Microsoft has revealed it will charge $899 (£560) for the basic version of its Surface with Windows Pro tablet.
The device will be released in January and features an Intel chip allowing it to run the full version of the Windows 8 operating system.
The price is $400 more than the existing Surface with Windows RT tablet, which is less powerful and does not run programs such as Photoshop.
The devices are intended to challenge the iPad and Android-based tablets.
Microsoft's chief executive, Steve Ballmer, told shareholders this week that the fact his firm was releasing its tablets more than two years later than Apple might have contributed to its share price being outpaced by its rival.
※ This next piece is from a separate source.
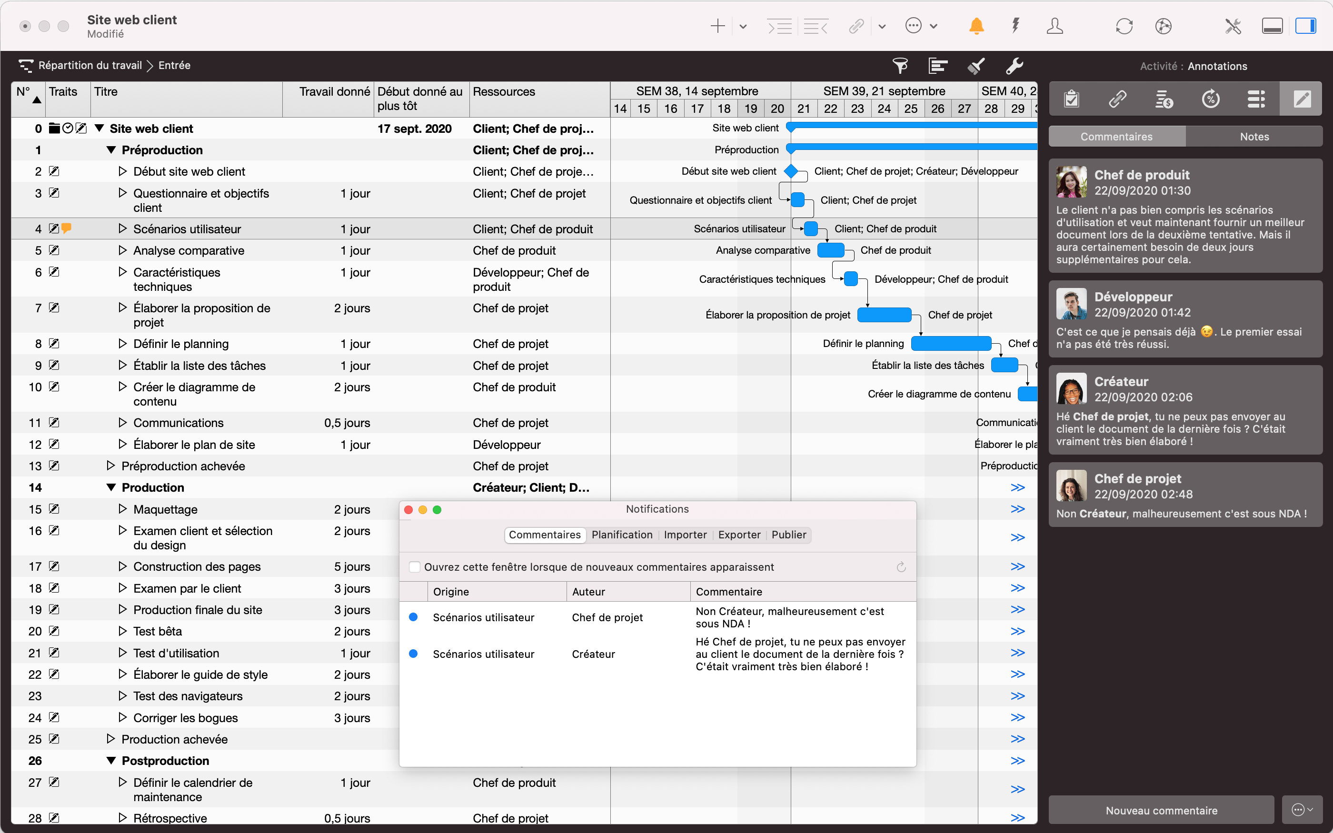Click the Nouveau commentaire button
The height and width of the screenshot is (833, 1333).
(x=1162, y=810)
"Maybe we should have done that earlier," he said.
He had earlier suggested that he was certain sales of the original Surface would grow.
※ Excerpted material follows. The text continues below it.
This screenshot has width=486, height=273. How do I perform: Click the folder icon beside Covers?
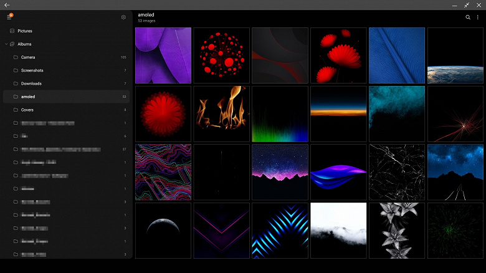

"We've had a modest start because Surface is only available on our online retail sites and a few Microsoft stores in the United States," he told French newspaper Le Parisien.
Both versions of the Surface can be operated as a 10.6in (26.9cm) touchscreen tablet, or snapped into one of the firm's keyboards to mimic the functionality of a notebook computer.
The Windows RT version - which is powered by an ARM-based chip from Nvidia - is expected to offer longer battery life, but can only run the limited number of third-party programs available from Microsoft's own online store.
The Windows Pro version avoids this restriction but is heavier in part because it features a higher capacity battery to run its more power-hungry processor.
It will be offered with 64GB of storage for $899 or 128GB of storage for $999. Neither price includes one of Microsoft's keyboards, which add at least another $99.
One industry watcher noted that the new computer would face more competition due to the fact more Window 8-powered computers have been announced than Windows RT ones by other manufacturers.
"The Intel-based version of Windows 8 is far more attractive to the market than the Windows RT version as consumers today can't ignore the fact that they may just be a version of a program that they want to run built on the old architecture which the ARM-based version doesn't support," Ken Dulaney, a mobile technology analyst at consultants Gartner, told the BBC.
"But there will be a lot of other Windows 8 hybrids out there that also allow their screens to be detached from their keyboards.
"So I'd suggest that buyers sit back and wait for other products which may be even more compelling or cheaper and not become too fixated on what is a first-generation Microsoft device."